The task —
From the data below, report how many lines contain the word "This", giving the number and nothing else.

Stored records —
□ □ □ □

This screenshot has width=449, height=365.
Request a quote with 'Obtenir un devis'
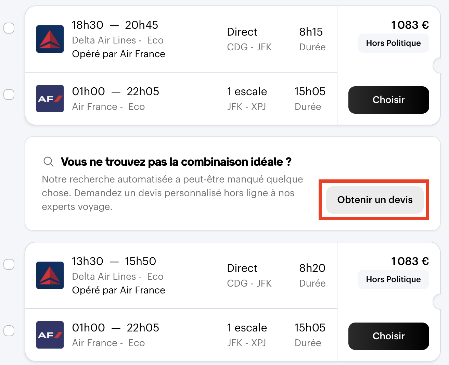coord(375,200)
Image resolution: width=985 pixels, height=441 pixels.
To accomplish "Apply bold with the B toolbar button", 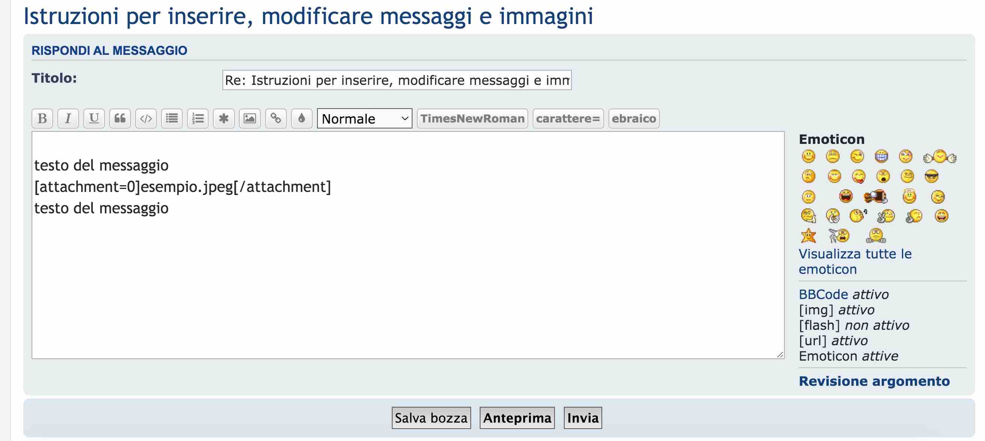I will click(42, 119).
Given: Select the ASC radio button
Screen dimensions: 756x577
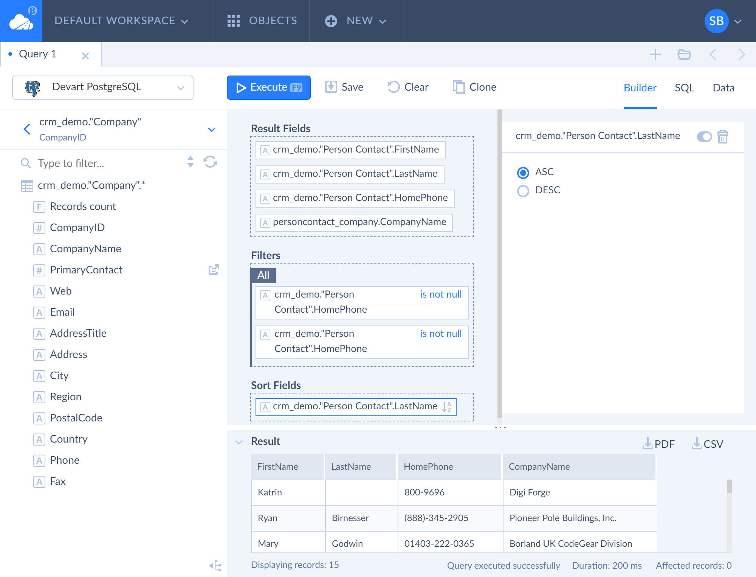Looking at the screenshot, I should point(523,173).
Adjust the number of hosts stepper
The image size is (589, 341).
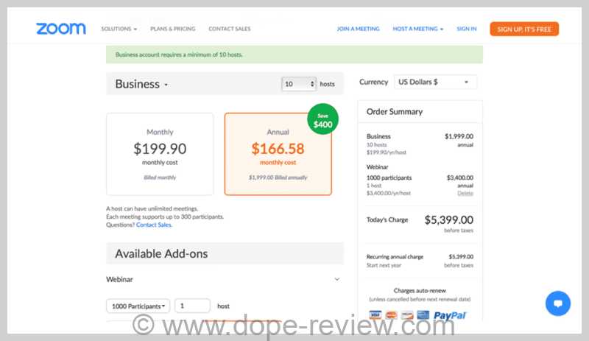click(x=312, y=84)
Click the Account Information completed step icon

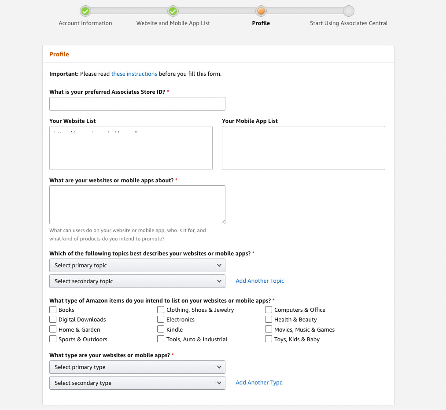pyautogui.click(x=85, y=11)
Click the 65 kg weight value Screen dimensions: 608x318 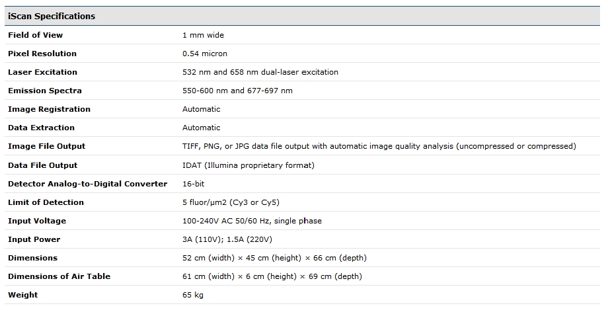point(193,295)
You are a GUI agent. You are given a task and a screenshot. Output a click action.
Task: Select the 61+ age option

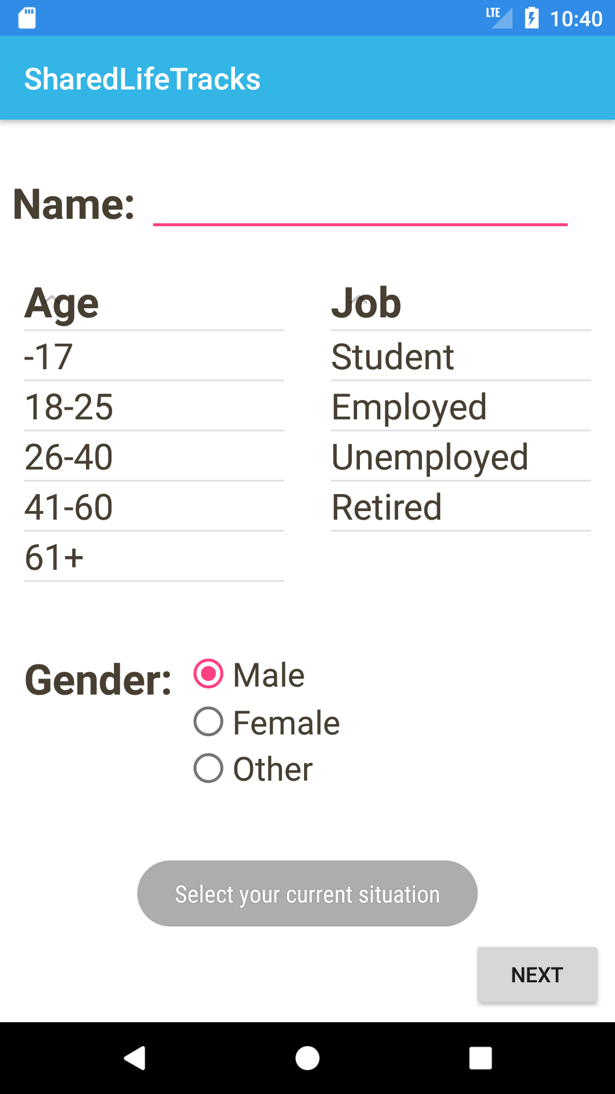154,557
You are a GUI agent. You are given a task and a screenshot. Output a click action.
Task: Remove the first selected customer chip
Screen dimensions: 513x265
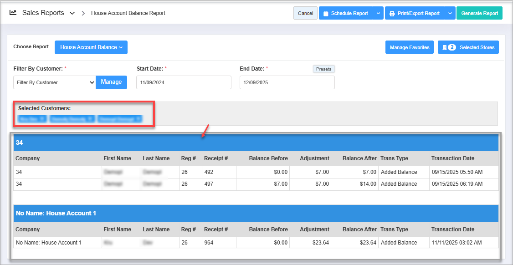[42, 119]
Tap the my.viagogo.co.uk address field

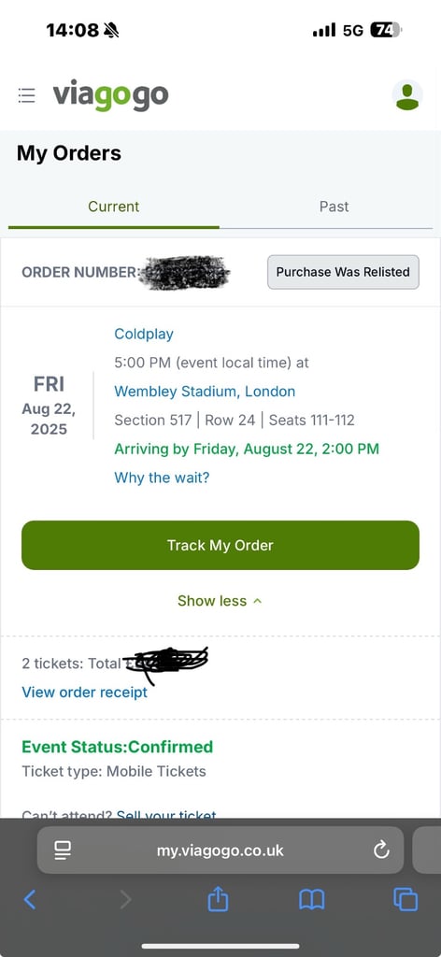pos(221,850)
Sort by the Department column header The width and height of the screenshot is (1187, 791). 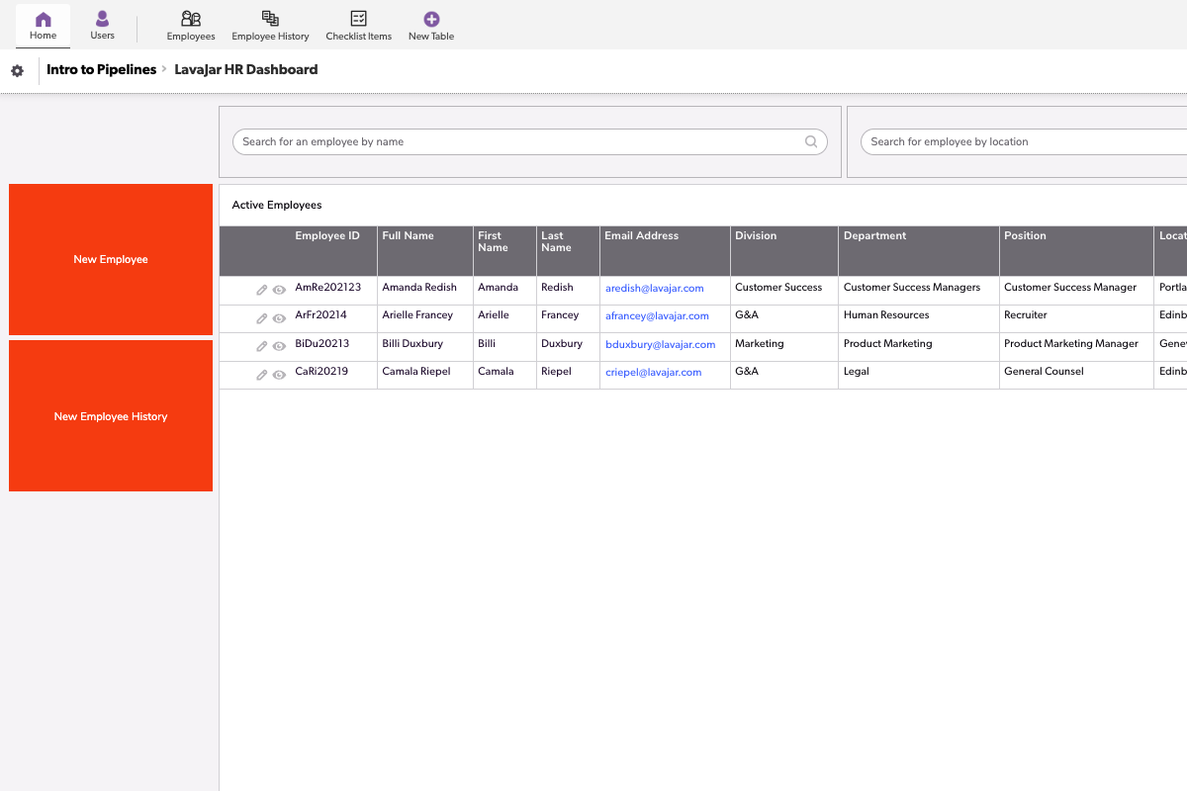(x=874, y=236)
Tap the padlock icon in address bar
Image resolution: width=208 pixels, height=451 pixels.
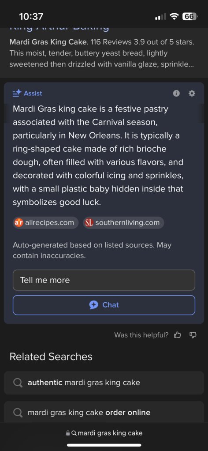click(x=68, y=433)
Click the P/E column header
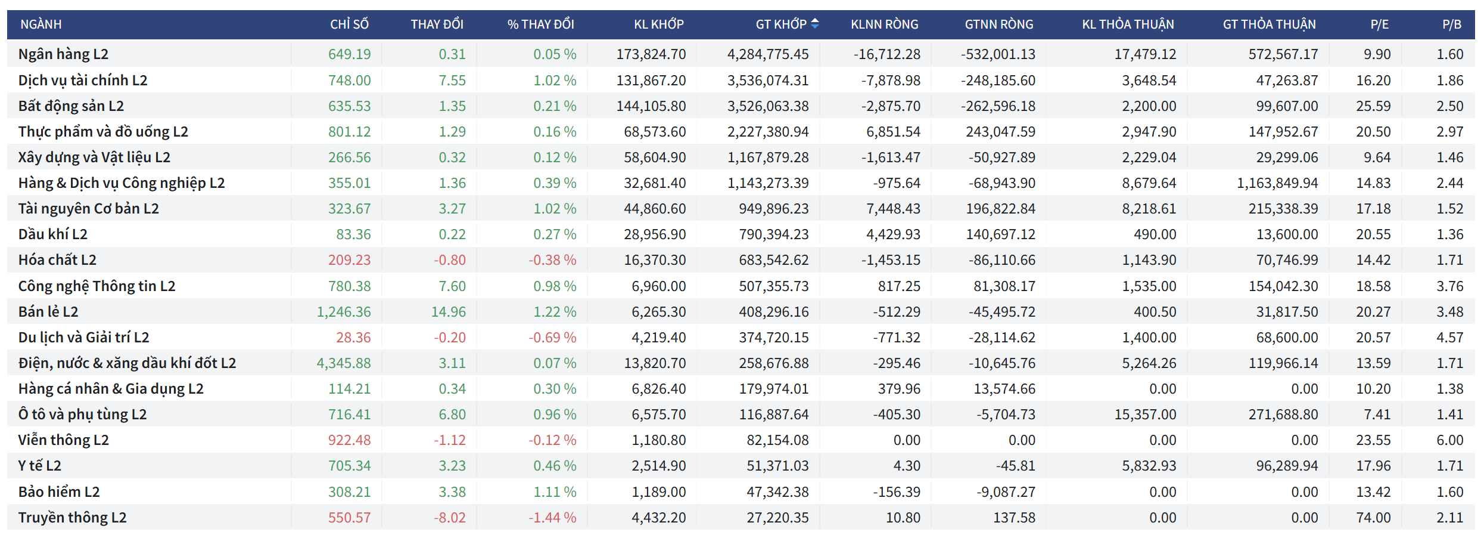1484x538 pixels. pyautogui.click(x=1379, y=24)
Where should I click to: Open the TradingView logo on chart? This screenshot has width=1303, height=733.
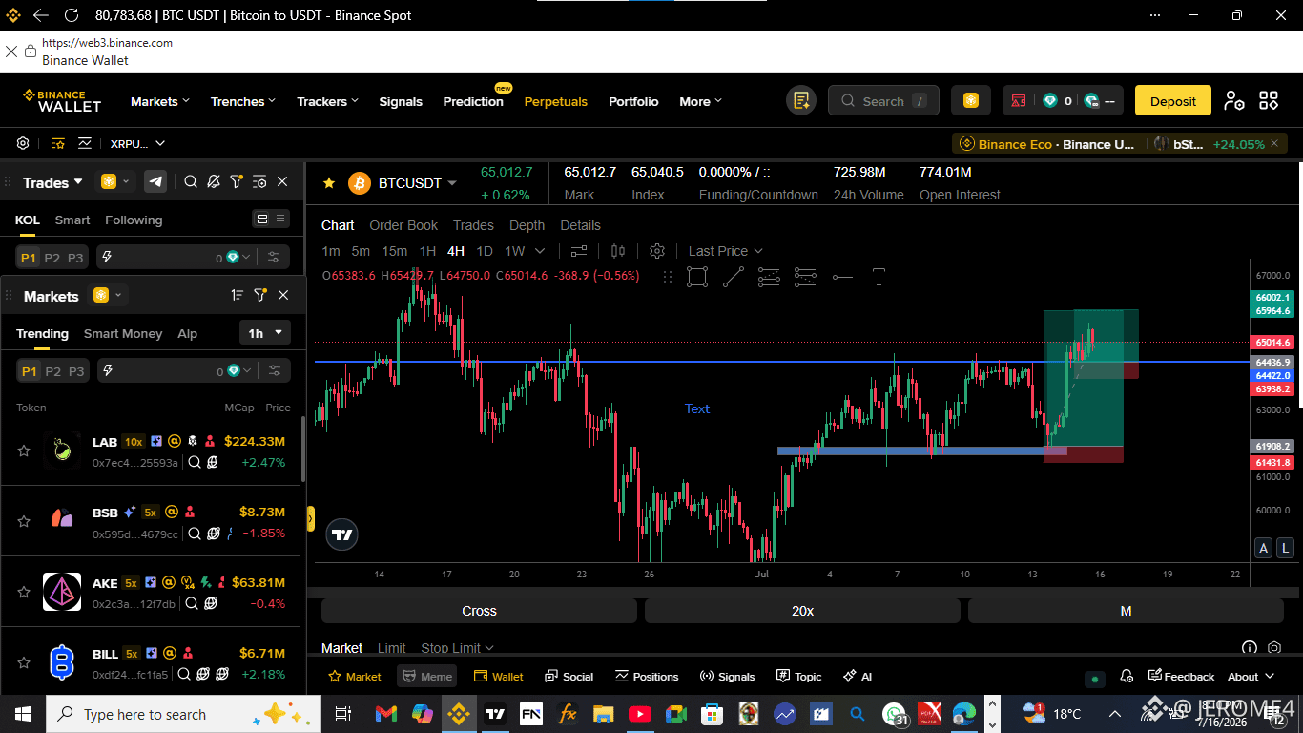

□ □ □ □

Solution —
2